Output exactly the lines below, starting with the line that has "Image resolution: width=1520" and going on through the line that has "Task: Open the 게시물 신고센터 link", both included, and no other lines.

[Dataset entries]

□ □ □

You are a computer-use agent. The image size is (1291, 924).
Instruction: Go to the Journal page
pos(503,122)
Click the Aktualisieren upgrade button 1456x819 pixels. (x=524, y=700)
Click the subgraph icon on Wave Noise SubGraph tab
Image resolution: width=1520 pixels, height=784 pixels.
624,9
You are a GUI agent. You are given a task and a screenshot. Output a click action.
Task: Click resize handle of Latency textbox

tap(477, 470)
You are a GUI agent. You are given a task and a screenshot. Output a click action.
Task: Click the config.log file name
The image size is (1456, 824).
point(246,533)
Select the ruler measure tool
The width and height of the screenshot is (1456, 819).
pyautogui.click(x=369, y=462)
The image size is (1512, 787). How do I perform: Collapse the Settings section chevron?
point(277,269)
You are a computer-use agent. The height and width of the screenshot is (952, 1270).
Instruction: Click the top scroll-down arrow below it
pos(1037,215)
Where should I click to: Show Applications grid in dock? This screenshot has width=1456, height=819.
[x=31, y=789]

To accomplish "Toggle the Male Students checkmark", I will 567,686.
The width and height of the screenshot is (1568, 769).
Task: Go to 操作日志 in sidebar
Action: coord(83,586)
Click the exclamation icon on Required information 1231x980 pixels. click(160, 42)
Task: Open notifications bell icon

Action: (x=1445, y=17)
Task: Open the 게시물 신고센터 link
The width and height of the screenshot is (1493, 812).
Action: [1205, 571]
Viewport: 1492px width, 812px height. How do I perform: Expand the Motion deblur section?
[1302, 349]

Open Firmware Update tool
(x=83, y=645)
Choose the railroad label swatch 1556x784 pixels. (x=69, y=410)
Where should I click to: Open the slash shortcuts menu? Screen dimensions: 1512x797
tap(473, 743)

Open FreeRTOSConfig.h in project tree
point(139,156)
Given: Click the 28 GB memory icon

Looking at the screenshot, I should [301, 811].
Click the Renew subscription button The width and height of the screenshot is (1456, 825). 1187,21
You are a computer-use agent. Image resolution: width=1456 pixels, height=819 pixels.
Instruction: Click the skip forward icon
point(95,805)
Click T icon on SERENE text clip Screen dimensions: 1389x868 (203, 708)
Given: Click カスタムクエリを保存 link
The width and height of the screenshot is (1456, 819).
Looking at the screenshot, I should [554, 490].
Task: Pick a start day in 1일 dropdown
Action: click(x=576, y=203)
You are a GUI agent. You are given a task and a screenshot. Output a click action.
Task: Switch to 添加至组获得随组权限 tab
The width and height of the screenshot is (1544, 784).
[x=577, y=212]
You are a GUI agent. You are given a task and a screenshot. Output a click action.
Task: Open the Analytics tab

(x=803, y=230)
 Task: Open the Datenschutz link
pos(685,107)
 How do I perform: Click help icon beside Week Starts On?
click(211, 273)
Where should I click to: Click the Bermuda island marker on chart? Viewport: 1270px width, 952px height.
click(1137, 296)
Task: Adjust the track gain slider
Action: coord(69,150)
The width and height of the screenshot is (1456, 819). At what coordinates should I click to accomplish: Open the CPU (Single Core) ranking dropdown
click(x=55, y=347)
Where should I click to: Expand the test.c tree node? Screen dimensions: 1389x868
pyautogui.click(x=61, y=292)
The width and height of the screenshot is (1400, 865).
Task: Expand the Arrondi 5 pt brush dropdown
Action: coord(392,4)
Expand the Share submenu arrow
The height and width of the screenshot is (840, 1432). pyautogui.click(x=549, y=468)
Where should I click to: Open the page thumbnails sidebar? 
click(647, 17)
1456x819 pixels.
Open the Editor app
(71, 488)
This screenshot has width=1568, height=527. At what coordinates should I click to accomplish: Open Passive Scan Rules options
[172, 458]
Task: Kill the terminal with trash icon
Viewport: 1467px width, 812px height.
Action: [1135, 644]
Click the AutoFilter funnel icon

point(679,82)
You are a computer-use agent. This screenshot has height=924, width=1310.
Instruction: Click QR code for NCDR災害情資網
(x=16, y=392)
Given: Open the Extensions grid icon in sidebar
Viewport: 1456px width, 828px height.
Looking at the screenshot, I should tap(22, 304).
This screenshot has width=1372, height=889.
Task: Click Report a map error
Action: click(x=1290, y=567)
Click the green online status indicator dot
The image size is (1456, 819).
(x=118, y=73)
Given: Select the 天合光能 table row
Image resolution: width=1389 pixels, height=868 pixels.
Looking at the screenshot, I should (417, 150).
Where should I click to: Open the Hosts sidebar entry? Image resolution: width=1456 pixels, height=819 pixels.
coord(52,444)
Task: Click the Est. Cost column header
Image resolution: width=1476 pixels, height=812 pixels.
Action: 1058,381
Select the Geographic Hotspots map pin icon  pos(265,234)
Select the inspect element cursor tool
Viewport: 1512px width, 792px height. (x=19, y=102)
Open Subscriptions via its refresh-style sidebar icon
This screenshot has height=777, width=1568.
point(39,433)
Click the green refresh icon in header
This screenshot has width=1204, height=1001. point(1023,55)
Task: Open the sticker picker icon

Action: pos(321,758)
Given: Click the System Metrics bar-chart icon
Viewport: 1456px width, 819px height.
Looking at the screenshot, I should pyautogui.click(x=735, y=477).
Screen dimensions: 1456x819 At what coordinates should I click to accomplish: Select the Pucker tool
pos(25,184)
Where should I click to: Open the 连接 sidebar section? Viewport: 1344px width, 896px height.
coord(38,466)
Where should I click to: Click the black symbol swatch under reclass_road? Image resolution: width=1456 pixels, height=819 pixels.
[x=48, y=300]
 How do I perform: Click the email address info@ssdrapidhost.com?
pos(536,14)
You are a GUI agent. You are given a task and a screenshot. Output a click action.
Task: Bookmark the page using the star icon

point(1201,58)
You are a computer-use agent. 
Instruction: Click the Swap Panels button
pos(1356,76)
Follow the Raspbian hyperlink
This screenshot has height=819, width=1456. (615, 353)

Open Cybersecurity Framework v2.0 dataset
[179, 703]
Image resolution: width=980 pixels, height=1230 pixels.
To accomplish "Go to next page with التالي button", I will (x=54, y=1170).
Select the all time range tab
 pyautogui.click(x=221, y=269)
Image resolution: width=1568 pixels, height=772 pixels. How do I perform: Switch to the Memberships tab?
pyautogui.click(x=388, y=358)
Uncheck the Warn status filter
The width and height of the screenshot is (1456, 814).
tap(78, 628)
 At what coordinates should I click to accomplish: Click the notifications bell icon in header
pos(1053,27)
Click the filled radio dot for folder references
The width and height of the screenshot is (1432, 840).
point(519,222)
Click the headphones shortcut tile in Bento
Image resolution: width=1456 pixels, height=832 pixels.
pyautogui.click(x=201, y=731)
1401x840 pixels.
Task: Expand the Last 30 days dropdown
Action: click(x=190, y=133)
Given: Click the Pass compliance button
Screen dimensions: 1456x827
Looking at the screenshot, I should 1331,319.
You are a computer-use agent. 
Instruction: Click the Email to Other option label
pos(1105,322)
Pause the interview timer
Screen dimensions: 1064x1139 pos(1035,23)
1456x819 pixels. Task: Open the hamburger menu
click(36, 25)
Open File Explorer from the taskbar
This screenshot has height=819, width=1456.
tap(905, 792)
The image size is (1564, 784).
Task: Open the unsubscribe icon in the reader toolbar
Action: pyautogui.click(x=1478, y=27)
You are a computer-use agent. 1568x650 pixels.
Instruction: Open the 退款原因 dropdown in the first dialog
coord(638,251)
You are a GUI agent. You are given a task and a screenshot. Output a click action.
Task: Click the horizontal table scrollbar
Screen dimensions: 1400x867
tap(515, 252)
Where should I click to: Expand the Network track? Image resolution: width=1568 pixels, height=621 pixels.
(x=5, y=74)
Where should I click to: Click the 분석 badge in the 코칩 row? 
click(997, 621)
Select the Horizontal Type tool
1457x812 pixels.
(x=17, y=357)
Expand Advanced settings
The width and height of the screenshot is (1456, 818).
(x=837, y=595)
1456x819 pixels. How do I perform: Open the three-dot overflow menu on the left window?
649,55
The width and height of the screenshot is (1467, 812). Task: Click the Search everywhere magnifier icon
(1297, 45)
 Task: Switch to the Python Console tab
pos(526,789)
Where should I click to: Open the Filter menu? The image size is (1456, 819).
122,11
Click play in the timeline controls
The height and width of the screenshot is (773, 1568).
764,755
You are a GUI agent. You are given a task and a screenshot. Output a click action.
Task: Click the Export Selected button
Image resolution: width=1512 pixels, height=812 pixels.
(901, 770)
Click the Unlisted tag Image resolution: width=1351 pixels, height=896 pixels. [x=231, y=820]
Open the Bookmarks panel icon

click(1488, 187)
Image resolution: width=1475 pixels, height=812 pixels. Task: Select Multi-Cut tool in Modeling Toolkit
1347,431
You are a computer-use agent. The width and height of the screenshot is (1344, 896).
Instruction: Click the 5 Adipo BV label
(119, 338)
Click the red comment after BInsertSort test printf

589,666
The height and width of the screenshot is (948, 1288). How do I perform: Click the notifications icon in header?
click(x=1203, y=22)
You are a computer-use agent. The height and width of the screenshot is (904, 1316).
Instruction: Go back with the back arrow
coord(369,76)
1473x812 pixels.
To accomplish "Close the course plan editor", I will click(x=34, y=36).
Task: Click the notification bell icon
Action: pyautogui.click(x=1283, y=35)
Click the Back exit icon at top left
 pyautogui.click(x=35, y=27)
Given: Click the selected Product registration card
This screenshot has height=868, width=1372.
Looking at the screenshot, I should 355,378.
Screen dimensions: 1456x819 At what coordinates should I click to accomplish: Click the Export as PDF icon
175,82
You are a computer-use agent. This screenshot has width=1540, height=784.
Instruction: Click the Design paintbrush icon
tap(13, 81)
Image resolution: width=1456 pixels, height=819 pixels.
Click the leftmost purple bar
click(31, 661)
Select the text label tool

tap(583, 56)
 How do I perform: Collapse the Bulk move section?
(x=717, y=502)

□ □ □

RESPONSE FOR THIS EXERCISE:
Image resolution: width=1520 pixels, height=784 pixels.
624,9
You are a GUI agent. You are given a task and a screenshot. Output a click action.
Task: Click resize handle of Latency textbox

tap(477, 470)
You are a GUI agent. You are given a task and a screenshot. Output a click action.
Task: Click the config.log file name
The image size is (1456, 824).
point(246,533)
Select the ruler measure tool
The width and height of the screenshot is (1456, 819).
pyautogui.click(x=369, y=462)
The image size is (1512, 787). How do I perform: Collapse the Settings section chevron?
point(277,269)
You are a computer-use agent. The height and width of the screenshot is (952, 1270).
Instruction: Click the top scroll-down arrow below it
pos(1037,215)
Where should I click to: Show Applications grid in dock? This screenshot has width=1456, height=819.
[x=31, y=789]

To accomplish "Toggle the Male Students checkmark", I will 567,686.
The width and height of the screenshot is (1568, 769).
Task: Go to 操作日志 in sidebar
Action: coord(83,586)
Click the exclamation icon on Required information 1231x980 pixels. click(160, 42)
Task: Open notifications bell icon

Action: (x=1445, y=17)
Task: Open the 게시물 신고센터 link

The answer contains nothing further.